All Akimbo: Clomid turns up the heat

Whew … is it hot in here to you? No? The thermostat is set on 64 degrees, you say?

Oh.

I must be having yet another hot flash.

I saw my doctor last week and instead of her telling me that I needed a Lupron shot to suppress my endometriosis, she suggested that I give Clomid a shot instead. (I’m still a little leery of Lupron, so this was a relief.)

So far, my only real side effect is the one that leads to my wishing we could afford to cool our house to something around 50 degrees.

We were at least busy enough over the weekend that I was distracted from my own internal kind of heat.

On Friday night, we had dinner and played in the pool with friends who have a girl about six months older than Mojo and a boy who’s a couple of years younger. After we ate and splashed we headed to a park across the parking lot from the pool – and there was the slightest trepidation on my part.

My husband doesn’t do well on playgrounds.

He genuinely likes kids, but there are several he doesn’t want to be around Mojo.

I’ve been surprised by just how protective he is of our kiddo – I guess I always thought I would play the role of hover-around and that he would be more rough-and-tumble, let-him-stand-on-his-own-two feet about things.

There have been a couple of times that I have felt the need to intervene when some tyke looks to be bullying my babe, but for the most part I try to wait for him and his playmates to sort things out without me.

There have been a couple of times that I’ve had to suppress a giggle, like the time the little girl in the Chick-Fil-A playroom waggled her finger and called Mojo over to her under the guise of a game of hide and seek only to plant a big smacker on his right cheek. Mojo didn’t know what that was all about and his eyes were as big as chicken sandwiches as he made his way back to me.

And there was that one time with the gang of girls who, at the top of a slide, joined arms and demanded to know if Mojo was wearing a diaper or a Pull-Up. (Seriously!!) I didn’t know what to make of that one, but I just watched from the ground below and Mojo handled it just fine (by laughing in their faces … perfect response, I must say).

There have also been kids whose seemingly absent – or just absent-minded? – parents didn’t notice that they were pulling my child by his elbow down a flight of stairs or who have been throwing rocks perilously close to my child’s head, and I will stand up and say proudly that I stepped in and told them to knock it off.

My husband, on the other hand, tends to intervene first and ask questions later, to the point of hovering around Mojo and his would-be playmate while the rest of the adults are in another room drinking wine and making chitchat.

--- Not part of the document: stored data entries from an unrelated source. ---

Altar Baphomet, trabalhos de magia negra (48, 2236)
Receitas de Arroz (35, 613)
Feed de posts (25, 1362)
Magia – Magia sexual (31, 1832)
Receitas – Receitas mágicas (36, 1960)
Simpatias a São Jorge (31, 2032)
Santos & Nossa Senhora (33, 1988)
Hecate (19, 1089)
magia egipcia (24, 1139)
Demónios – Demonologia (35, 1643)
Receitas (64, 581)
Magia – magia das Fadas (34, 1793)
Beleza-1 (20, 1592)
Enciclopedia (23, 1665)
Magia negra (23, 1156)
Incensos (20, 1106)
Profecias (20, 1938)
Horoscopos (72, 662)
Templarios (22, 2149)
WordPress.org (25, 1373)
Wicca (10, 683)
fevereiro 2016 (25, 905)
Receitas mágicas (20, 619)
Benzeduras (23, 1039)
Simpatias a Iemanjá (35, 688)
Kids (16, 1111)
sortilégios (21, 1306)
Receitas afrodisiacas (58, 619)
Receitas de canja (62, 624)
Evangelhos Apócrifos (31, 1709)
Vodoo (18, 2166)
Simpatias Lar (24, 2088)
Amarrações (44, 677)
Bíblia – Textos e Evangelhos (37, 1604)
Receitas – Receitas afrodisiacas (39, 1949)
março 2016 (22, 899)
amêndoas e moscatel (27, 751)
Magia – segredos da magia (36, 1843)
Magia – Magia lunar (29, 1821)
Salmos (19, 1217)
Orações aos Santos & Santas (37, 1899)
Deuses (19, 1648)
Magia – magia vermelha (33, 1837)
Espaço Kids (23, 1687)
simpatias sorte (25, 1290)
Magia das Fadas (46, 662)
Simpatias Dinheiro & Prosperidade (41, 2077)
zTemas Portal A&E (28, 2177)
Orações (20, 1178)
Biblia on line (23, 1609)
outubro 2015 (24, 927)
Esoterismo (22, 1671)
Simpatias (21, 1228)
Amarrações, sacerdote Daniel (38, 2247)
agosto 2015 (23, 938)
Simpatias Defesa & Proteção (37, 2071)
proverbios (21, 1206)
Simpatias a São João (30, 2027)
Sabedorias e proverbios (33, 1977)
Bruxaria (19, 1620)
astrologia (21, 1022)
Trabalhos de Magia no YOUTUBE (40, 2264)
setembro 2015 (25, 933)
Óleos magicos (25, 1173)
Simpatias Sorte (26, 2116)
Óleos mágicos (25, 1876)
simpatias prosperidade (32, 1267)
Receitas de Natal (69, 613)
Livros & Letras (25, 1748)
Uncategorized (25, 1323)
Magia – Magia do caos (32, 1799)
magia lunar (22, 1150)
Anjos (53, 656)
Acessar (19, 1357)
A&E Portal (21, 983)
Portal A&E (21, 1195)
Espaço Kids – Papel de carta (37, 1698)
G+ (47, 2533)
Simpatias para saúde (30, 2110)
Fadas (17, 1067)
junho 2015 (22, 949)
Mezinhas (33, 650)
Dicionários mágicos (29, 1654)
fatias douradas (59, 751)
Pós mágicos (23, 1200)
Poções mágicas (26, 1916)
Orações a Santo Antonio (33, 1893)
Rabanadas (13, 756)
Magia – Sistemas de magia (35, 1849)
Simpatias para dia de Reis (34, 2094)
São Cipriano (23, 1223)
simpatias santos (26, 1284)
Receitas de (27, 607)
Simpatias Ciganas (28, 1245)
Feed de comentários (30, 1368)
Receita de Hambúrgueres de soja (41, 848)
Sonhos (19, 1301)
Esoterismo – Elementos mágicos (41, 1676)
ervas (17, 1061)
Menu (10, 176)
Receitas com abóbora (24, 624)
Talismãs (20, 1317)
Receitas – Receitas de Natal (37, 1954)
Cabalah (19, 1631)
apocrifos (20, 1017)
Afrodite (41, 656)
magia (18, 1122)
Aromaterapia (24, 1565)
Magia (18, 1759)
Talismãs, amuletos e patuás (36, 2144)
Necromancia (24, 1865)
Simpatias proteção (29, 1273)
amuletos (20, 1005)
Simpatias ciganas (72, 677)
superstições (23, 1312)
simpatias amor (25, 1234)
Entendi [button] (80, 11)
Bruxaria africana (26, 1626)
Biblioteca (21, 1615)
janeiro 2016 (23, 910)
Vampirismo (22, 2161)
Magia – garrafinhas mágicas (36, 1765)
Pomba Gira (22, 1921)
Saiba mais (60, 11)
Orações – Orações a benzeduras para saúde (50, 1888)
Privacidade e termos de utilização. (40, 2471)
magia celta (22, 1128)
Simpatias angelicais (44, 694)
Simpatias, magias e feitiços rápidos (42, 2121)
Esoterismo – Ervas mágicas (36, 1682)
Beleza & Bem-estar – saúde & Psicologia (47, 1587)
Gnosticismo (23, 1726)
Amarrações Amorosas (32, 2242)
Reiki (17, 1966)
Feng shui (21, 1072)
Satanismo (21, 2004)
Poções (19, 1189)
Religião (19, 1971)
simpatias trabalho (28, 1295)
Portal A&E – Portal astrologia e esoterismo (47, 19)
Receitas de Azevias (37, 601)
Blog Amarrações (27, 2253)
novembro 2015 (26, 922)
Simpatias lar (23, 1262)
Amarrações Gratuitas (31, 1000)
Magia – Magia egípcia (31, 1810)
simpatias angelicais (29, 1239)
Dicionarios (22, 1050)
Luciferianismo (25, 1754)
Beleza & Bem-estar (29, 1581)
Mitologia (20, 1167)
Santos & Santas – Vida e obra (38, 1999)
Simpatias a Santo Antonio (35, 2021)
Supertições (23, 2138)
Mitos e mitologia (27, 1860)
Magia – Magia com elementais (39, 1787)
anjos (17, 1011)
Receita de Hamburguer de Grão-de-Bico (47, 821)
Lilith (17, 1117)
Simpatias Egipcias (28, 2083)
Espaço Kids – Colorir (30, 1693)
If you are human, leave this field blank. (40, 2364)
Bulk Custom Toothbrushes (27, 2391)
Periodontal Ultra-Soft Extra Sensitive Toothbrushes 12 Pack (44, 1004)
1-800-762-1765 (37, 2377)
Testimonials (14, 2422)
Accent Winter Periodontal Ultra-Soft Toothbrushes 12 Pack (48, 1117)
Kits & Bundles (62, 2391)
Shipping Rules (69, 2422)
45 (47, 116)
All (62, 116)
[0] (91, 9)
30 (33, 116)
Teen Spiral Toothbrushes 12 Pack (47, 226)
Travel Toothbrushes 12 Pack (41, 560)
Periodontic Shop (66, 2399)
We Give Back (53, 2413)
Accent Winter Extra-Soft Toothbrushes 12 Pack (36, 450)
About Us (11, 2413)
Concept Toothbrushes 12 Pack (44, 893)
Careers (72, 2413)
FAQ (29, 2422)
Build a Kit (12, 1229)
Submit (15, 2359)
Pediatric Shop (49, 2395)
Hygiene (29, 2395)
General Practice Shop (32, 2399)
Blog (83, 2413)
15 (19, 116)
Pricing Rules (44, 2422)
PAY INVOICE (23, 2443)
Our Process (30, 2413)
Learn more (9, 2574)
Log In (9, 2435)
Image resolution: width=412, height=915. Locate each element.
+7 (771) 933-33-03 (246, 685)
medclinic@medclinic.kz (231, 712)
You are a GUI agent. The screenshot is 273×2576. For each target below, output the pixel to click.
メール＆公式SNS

I have tried and tried to tell him that he’s going to have to let Mojo handle himself because we’re not always going to be around to help him out, and I think he knows that. But he can’t seem to convince himself to step back and let things go.

Is that a normal daddy thing?

Luckily, the kids of the friends’ we hung out with over the weekend were near-perfect matches for Mojo and everyone had a great time. No intervening and no hovering.

I can’t help but wonder if my husband would be as protective with a second child as he is with Mojo. Would he mellow with experience? Would he spend his days and nights trying to protect our kids from each other? Would it matter if the second baby was a girl or a boy?

Come on, Clomid. I can take all the hot flashes you can dish out if you’ll just give me a chance to find out.